═════ Material provided ═════

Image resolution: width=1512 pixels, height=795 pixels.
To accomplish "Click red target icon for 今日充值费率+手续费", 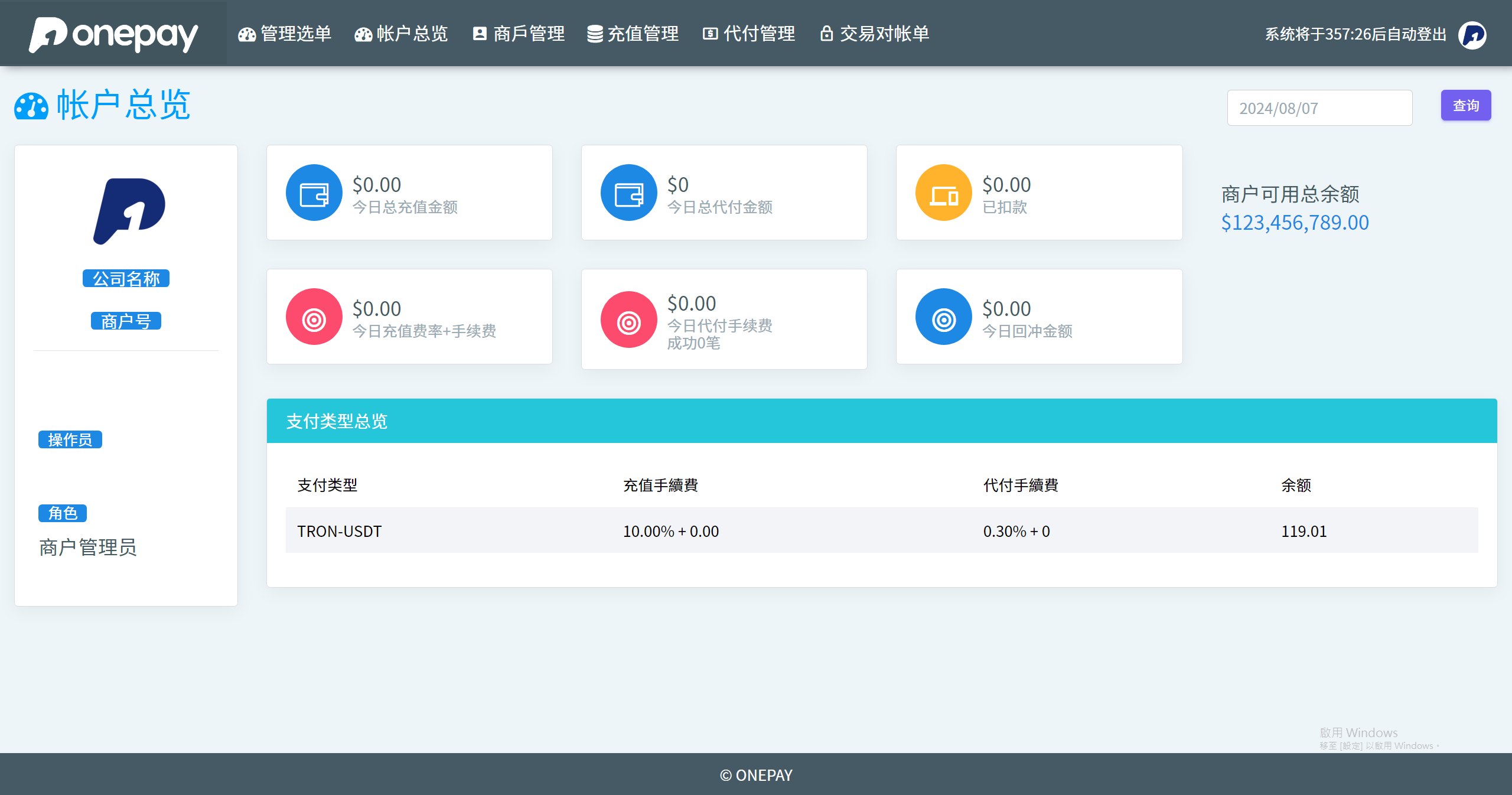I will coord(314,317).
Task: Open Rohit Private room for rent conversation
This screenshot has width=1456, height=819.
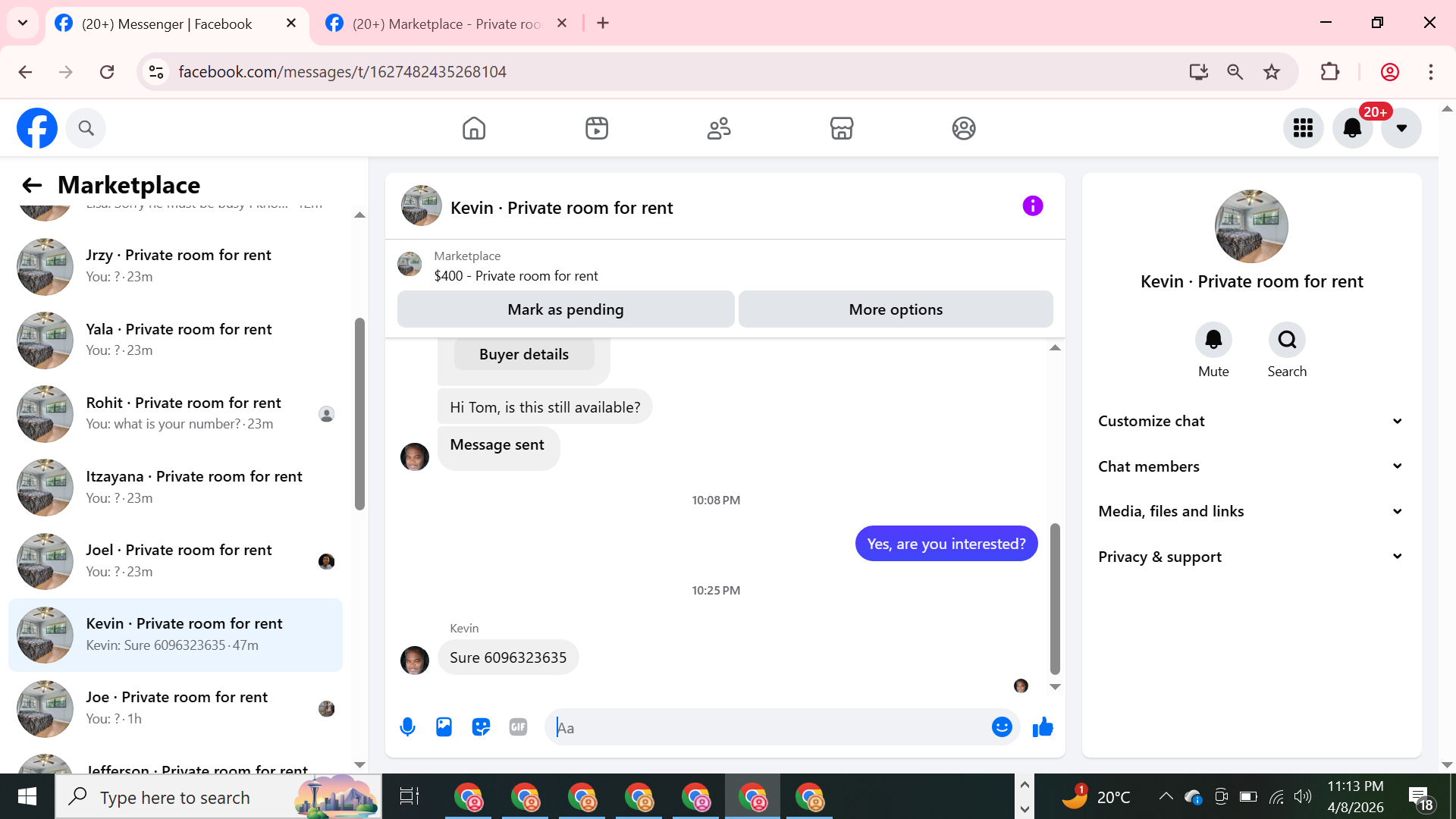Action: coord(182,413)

═════
═════ Material provided ═════

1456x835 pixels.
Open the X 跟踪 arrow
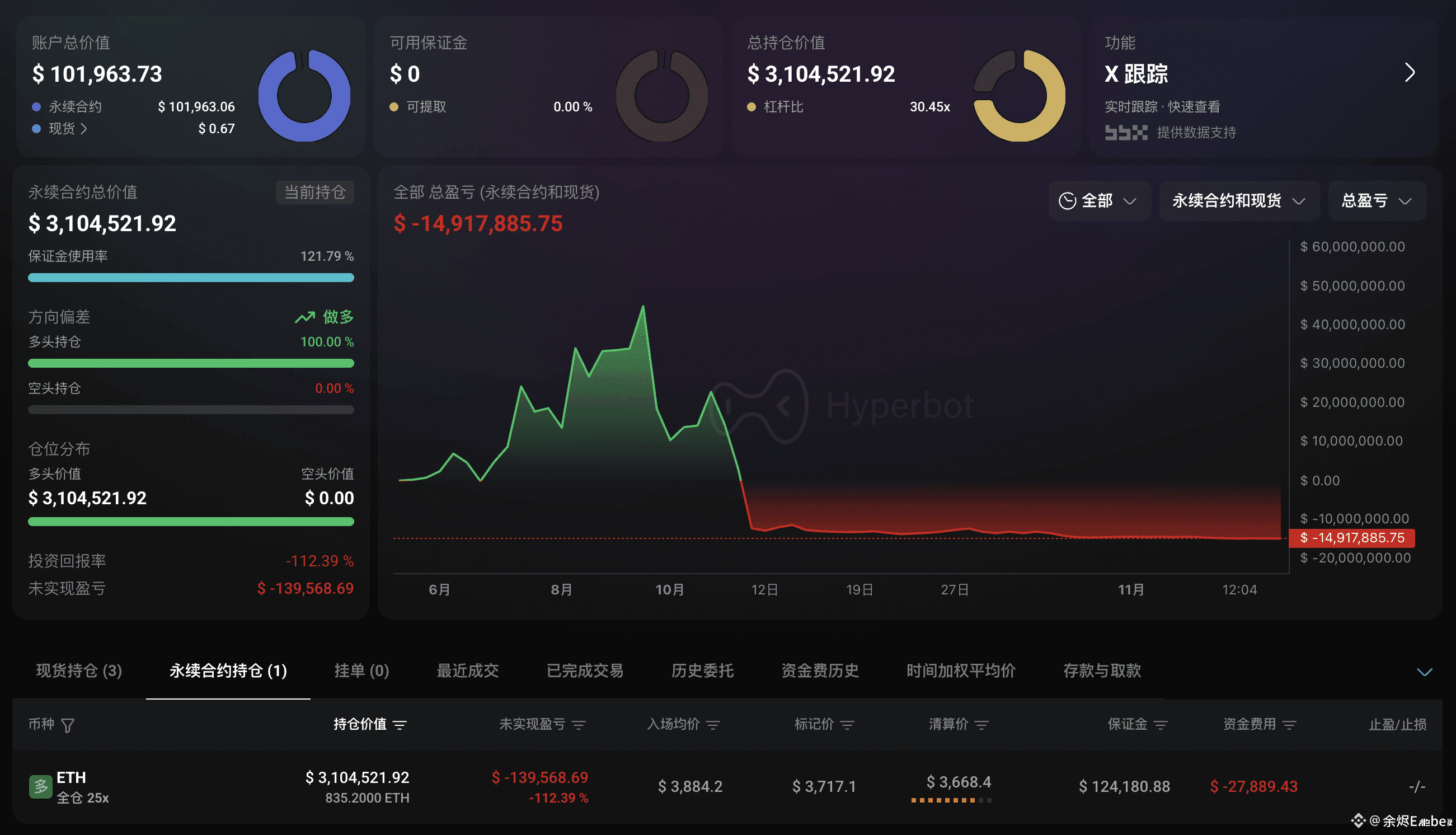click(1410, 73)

═════

## Exercise requirements
All lines that contain the word "pixels" should be copied from the listing.

## Solution to the exercise
Image resolution: width=1512 pixels, height=795 pixels.
1456x835 pixels.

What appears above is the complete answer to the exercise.